Начало учебного года, которое заботило Иду уже с лета в этом ее новом положении беженки, теперь в городе Риме откладывалось на неопределенный срок, и единственной деятельностью Иды вне дома была непростая охота за едой, из-за которой ее получка с каждым месяцем выглядела все более мизерной. Иногда у членов «Гарибальдийской тысячи», которые, помимо всего прочего, еще и подторговывали из-под полы всякой всячиной, она приобретала куски мяса или масла, или яйца — по высоким ценам черного рынка. Но на эти роскошества она шла исключительно ради Узеппе. Сама она так осунулась, что на лице ее остались одни глаза.

В помещении господствовал принцип строгого разделения собственности, поэтому во время завтраков, обедов и ужинов возникала настоящая невидимая граница между тремя населенными углами трапеции. Даже Узеппе в эти моменты удерживался Идой в своем уголке — она боялась, что ребенок, разгуливающий среди членов «Гарибальдийской тысячи», уписывающих вкусную еду, и трущийся около Джузеппе Второго, занятого разогреванием своих консервных банок, поневоле будет иметь вид попрошайки. В эту голодную пору даже щедрые становились скупыми, и единственный, кто от поры до времени возникал у занавески из мешков, предлагая попробовать то или другое его незамысловатое блюдо, был Джузеппе Второй. Но она, до сих пор продолжавшая считать его сумасшедшим, при этих подношениях конфузливо краснела, повторяя:

«Спасибо… Извините… Большое спасибо… Извините, пожалуйста…»

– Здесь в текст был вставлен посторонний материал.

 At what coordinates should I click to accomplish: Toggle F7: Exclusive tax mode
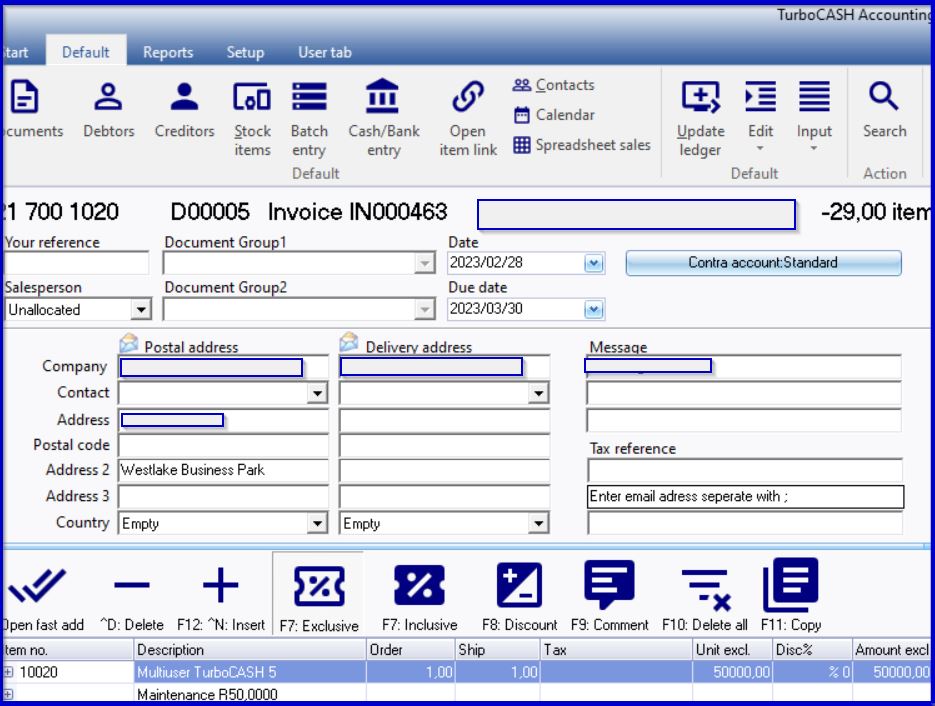tap(317, 595)
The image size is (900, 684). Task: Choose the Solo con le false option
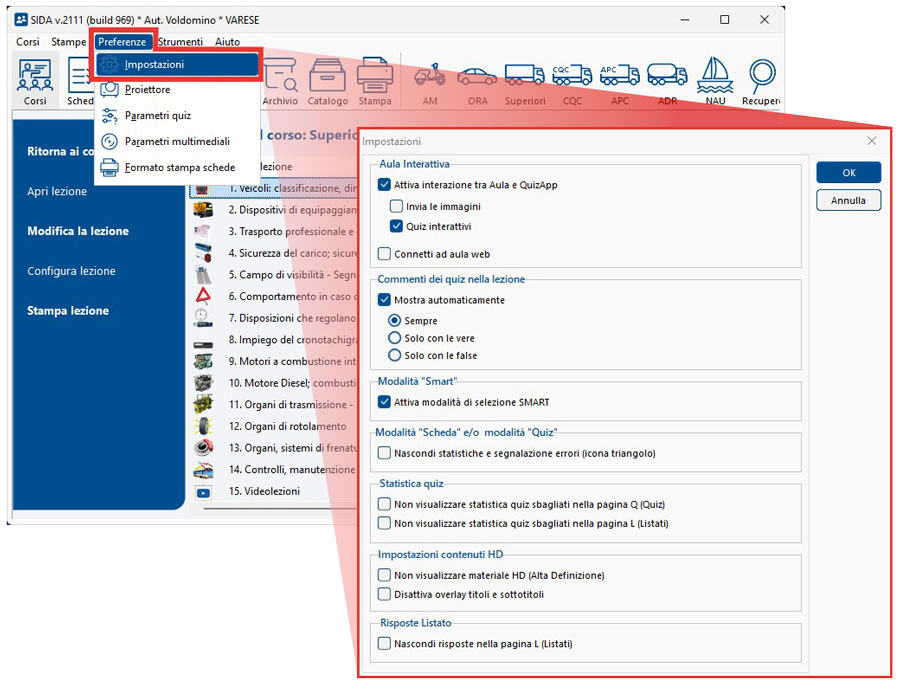pyautogui.click(x=396, y=355)
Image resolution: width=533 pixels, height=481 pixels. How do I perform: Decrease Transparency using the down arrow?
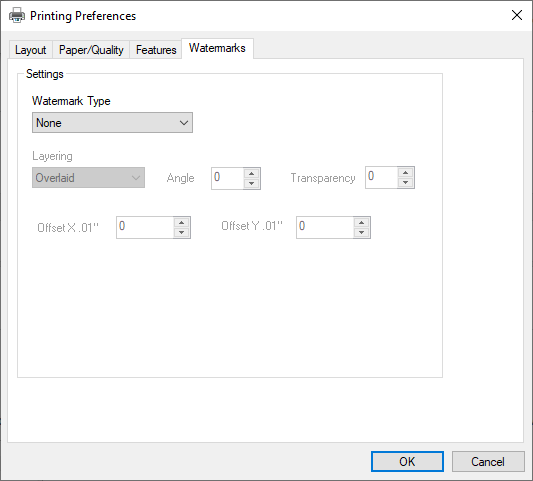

В этом собрании беженцев она была самой образованной, но и самой бедной. Это делало ее робкой — как бы испуганной. Даже общаясь с детворой, принадлежавшей к клану «Гарибальдийской тысячи», она не могла освободиться от чувства какой-то неполноценности, и только с девочками-близнецами она обретала доверительность, потому что и они тоже, подобно ее сыну, были рождены от неизвестного отца. В первые дни всем, кто осведомлялся о ее муже, она отвечала, заливаясь краской:

«Я вдова…»

И опасаясь новых вопросов, дичилась куда больше, чем того требовала ее натура.

Она вечно боялась кого-то обеспокоить, быть кому-то в тягость; лишь изредка она покидала свой уголок. В нем она жила, отгородившись от всех занавеской, уподобившись узнику, запертому в одиночной камере. Когда она одевалась или раздевалась, она трепетала при мысли, что кто-то посторонний может подойти к занавеске или разглядеть ее через дыры в мешковине. Она стыдилась каждый раз, когда ей нужно было идти в уборную — ведь перед нею нередко приходилось выстаивать в очереди; между тем эта неопрятная комнатушка была единственным местом, где Ида могла хоть несколько минут насладиться полным одиночеством и покоем.